═════ FRAGMENT DOKUMENTU
Mikołajki, andrzejki i walentynki zwykle pokazują, jak bardzo kochamy wielkie litery. Mamy oczywiście na uwadze słowa lub zwroty znajdujące się wewnątrz zdań – zwłaszcza w tekstach przeznaczonych dla mediów.
Andrzejki, walentynki lub mikołajki to nazwy obrzędów i piszemy je małymi literami. Kochamy też stosowanie (bez potrzeby) wielkich liter w nazwach funkcji i tytułów, choćby takich, jak: przewodniczący, burmistrz, wójt, starosta, dyrektor, premier, doktor, profesor, prezydent czy komendant (w tym wojewódzki). Są jednak wyjątki – m.in. prezydent lub minister mogą być częściami nazw instytucji. Podobnie bywa w wypadku gminy lub powiatu. Również (nadużywane) pan i pani chętnie (i niepotrzebnie) piszemy wielkimi literami. Owszem – w pismach oficjalnych to jest nawet wskazane.
Powiat gołdapski wewnątrz zdania piszemy małymi literami, gmina – małą, Gołdap – wielką, województwo warmińsko-mazurskie – małymi (z łącznikiem bez spacji). Tyle że zarówno powiat gołdapski, jak i gmina Gołdap mogą występować w pismach oficjalnych jako nazwy instytucji.
Trudno jest mieć zastrzeżenia do osób, które obwód królewiecki (teraz już królewiecki) piszą z wielkich liter, ponieważ z tym regionem nierzadko wiążą dodatkowe skojarzenia. Mimo to obwód królewiecki należy pisać z małych. Można dodać FR (Federacji Rosyjskiej).
══════════
### ZADANIE DO WYKONANIA
Jak według fragmentu dokumentu zapisuje się wewnątrz zdania nazwę województwa warmińsko-mazurskiego? Proszę opierać się wyłącznie na powyższym fragmencie dokumentu.
═════ DOSTARCZONE REKORDY
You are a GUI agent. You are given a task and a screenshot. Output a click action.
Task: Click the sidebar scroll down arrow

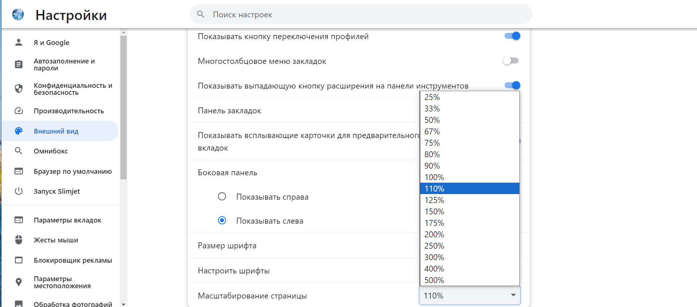[x=123, y=304]
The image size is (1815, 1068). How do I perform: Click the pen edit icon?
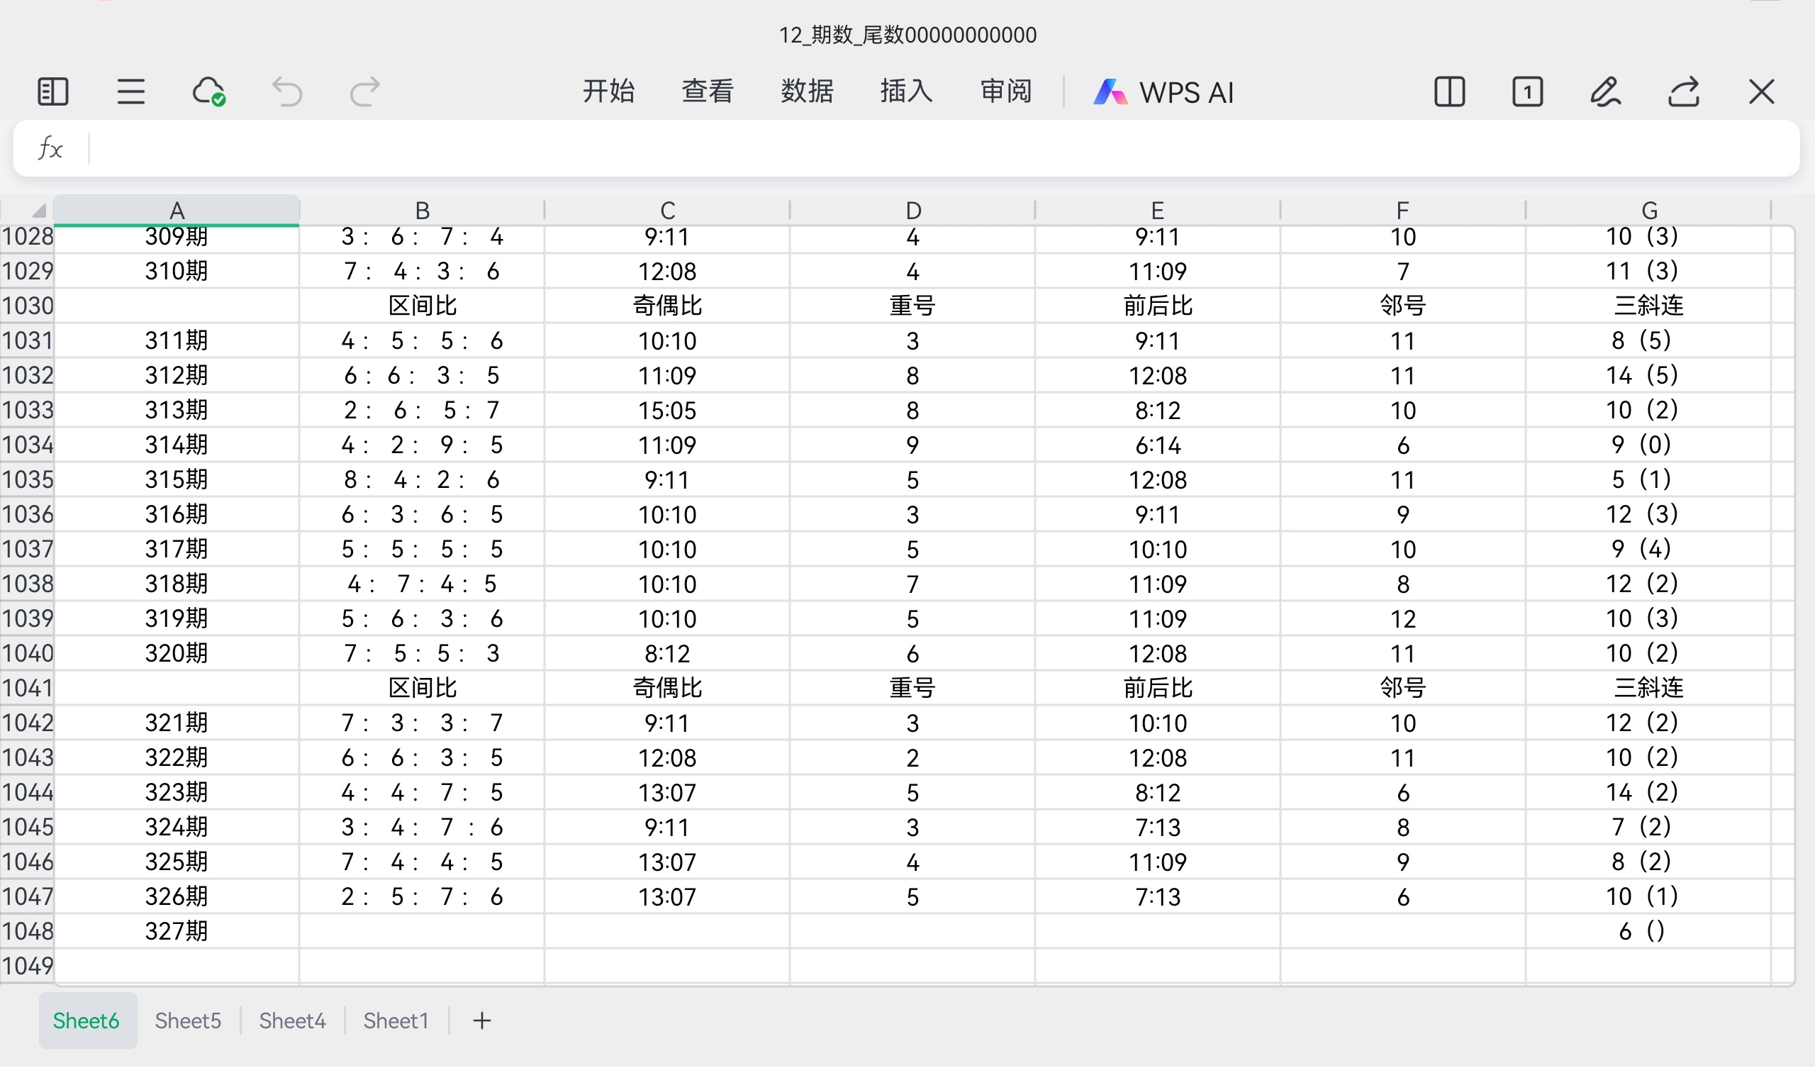[1605, 92]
══════════
### WYNIK
Małymi literami, z łącznikiem bez spacji.